Pour donner plus de précision à nos idées qui, sous leur forme aphoristique pourraient paraître paradoxales, nous demanderons si les quarante premiers vers du septième jour de la Semaine de du Bartas ne sont pas excellents, s’ils ne méritent pas une place dans toute chrestomathie française, s’ils ne supportent pas la comparaison avec beaucoup d’œuvres estimées de temps plus modernes[1]. En Allemagne, tout connaisseur sera de notre avis et nous remerciera de lui avoir indiqué cet ouvrage. Quant aux Français, les bizarreries que l’on y trouve continueront à les empêcher de reconnaître ce qu’il renferme de bon et d’excellent. La cause de cette injustice se trouve dans l’effort continuel que la raison a fait en France pour séparer de plus en plus les divers genres de poésie et de style. Cette raison a toujours pris plus de

  1. Voici ces vers :

    Le peintre, qui tirant un divers paysage
    A mis en œuvre d’art la nature et l’usage
    Et qui, d’un las pinceau, sur si docte portrait
    A, pour s’éterniser, donné le dernier trait.

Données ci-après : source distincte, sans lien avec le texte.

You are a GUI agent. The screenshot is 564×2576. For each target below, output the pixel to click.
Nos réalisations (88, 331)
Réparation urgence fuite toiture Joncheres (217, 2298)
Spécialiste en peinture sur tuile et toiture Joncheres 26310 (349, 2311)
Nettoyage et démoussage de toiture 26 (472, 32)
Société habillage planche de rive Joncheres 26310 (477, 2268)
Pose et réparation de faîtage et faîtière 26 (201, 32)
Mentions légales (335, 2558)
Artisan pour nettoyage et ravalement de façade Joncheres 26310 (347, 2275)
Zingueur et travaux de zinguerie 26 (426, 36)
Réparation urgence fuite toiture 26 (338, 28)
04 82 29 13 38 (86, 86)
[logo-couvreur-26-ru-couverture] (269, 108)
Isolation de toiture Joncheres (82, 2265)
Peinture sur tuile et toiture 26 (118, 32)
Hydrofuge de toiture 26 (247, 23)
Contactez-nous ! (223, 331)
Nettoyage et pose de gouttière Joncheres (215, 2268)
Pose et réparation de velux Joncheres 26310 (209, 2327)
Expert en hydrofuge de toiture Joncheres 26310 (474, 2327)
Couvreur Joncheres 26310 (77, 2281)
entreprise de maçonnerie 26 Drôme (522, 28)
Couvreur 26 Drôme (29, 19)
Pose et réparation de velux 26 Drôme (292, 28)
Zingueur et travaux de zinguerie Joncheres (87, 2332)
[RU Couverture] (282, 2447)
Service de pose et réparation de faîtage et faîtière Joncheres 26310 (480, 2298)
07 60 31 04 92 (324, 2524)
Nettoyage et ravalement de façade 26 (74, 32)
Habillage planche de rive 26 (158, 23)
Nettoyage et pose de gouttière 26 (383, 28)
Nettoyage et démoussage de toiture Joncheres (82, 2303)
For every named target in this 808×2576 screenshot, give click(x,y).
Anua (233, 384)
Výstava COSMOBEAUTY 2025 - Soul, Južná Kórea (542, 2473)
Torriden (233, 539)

    Oublie ses travaux, rit d’aise en son courage,
    Et tient toujours ses yeux collés sur son ouvrage.
    Il regarde tantôt par un pré sauteler
    Un agneau qui toujours, muet, semble bêler ;
    Il contemple tantôt les arbres d’un bocage,
    Ore le ventre creux d’une grotte sauvage,
    Ore un petit sentier, ore un chemin battu,
    Ore un pin baise-nue, ore un chêne abattu.
    Ici, par le pendant d’une roche couverte
    D’un tapis damassé moitié de mousse verte,
    Moitié de vert lierre, un argenté ruisseau
    À flots entrecoupés précipite son eau ;
    Et qui courant après, or’ sus, or’ sous la terre,
    Humecte, divisé, les carreaux d’un parterre.
    Ici l’arquebusier, de derrière un buis vert,
    Affûté, vise droit contre un chêne couvert
    De bisets passagers. Le rouet se débande ;
    L’amorce vole en haut ; d’une vitesse grande
    Un plomb environné de fumée et de feu
    Comme un foudre éclatant court par le bois touffu.